1. ## Dimensional Analysis check

Hello all,

Just want to check what other people get as an answer for this dimensional analysis.

V=(kLx)/p

Units are:

'k' is dimensionless
'x' is length (m)
'p' is (grammes/cm^2)

Any help and workings shown would be much appreciated.

Thanks

2. Originally Posted by OptiEng
Hello all,

Just want to check what other people get as an answer for this dimensional analysis.

V=(kLx)/p

Units are:

'k' is dimensionless
'x' is length (m)
'p' is (grammes/cm^2)

Any help and workings shown would be much appreciated.

Thanks
$\displaystyle N = M \cdot L \cdot T^{-2}$

$\displaystyle x = L$

$\displaystyle p = M \cdot L^{-2}$

$\displaystyle \frac{M \cdot L \cdot T^{-2} \cdot L}{M \cdot L^{-2}} = L^4 \cdot T^{-2}$

where M is mass, L is length and T is time

3. Originally Posted by OptiEng
Hello all,

Just want to check what other people get as an answer for this dimensional analysis.

V=(kLx)/p

Units are:

'k' is dimensionless
'x' is length (m)
'p' is (grammes/cm^2)

Any help and workings shown would be much appreciated.

Thanks
HI

What is V ? You need to know what v is so that you can verify whether the equation is dimensionally homogenous .

HI

What is V ? You need to know what v is so that you can verify whether the equation is dimensionally homogenous .
V is supposed to be Cm^3/cm, and I obtained the same answer as "e^.." so that means the equations can't hold true?

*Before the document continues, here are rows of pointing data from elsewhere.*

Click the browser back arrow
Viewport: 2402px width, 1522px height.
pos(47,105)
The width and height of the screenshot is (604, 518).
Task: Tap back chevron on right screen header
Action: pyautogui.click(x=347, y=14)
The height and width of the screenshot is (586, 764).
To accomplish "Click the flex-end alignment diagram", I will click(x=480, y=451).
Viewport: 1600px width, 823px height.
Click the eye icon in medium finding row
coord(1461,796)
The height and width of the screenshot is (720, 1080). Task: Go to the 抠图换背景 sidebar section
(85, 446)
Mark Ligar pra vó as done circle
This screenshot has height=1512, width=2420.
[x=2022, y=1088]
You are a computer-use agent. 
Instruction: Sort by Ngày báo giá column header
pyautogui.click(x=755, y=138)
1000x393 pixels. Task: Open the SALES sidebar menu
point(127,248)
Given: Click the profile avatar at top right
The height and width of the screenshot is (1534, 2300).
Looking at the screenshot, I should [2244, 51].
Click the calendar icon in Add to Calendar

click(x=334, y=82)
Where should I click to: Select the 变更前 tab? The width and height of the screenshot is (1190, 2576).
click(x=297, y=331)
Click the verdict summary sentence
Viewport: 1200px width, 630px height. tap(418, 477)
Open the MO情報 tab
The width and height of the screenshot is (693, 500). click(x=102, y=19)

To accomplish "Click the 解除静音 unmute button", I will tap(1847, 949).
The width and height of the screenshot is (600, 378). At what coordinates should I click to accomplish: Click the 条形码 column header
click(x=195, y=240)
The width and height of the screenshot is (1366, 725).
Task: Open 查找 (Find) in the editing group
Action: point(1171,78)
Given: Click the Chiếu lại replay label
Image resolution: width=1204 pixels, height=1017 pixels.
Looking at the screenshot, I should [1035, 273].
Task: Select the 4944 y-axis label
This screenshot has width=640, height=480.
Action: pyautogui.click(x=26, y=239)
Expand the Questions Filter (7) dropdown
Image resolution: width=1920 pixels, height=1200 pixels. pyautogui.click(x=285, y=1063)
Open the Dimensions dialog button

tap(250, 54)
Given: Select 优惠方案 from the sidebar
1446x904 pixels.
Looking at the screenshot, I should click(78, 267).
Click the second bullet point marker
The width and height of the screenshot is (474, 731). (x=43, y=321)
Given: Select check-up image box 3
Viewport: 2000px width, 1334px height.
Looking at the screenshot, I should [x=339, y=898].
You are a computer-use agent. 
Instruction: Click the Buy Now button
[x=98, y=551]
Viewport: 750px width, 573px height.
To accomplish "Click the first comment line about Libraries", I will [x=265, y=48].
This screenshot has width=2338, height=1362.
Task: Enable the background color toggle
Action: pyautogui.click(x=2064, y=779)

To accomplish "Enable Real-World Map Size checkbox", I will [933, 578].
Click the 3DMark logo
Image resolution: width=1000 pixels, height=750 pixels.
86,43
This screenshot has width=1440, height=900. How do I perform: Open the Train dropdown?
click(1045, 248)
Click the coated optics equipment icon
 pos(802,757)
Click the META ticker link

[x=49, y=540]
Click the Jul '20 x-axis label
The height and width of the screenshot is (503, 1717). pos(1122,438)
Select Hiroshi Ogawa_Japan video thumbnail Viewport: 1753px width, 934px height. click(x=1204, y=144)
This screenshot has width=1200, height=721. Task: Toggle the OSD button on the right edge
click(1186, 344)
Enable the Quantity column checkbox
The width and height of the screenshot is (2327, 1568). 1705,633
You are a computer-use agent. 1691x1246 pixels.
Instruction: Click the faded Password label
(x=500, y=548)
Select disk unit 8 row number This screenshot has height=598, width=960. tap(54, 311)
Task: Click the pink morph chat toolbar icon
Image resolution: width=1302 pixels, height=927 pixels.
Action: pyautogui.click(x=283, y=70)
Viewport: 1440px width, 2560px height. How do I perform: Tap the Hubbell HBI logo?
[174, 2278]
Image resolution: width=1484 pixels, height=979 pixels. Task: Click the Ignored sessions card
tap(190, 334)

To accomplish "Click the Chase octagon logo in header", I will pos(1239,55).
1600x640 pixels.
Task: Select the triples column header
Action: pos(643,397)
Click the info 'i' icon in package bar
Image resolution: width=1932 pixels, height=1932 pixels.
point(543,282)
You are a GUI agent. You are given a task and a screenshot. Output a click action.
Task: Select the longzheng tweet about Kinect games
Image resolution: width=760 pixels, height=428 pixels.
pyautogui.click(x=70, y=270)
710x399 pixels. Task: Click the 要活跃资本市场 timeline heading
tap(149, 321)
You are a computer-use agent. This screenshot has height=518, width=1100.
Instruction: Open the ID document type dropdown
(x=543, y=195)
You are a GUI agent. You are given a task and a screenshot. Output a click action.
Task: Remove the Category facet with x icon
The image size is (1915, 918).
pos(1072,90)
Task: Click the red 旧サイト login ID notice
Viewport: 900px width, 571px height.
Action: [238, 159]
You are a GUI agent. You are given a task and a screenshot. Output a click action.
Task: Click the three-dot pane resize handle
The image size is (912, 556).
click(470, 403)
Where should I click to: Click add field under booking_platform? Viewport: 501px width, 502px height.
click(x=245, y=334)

5. Originally Posted by OptiEng
V is supposed to be Cm^3/cm, and I obtained the same answer as "e^.." so that means the equations can't hold true?
As it stands yes, you'd need to get rid of time

6. and I also need to lose one of the 'L's too?

7. is V meant to be cm^3 or cm^3/cm = cm^2?

Note that acceleration has dimensions $\displaystyle L \cdot T^{-2}$

8. Hi,

V is supposed to be a specific rate of change of volume per cm. It's a strange unit I know. That's why I am questioning it. It is from the Archard's equation of wear used in engineering since the 1950's.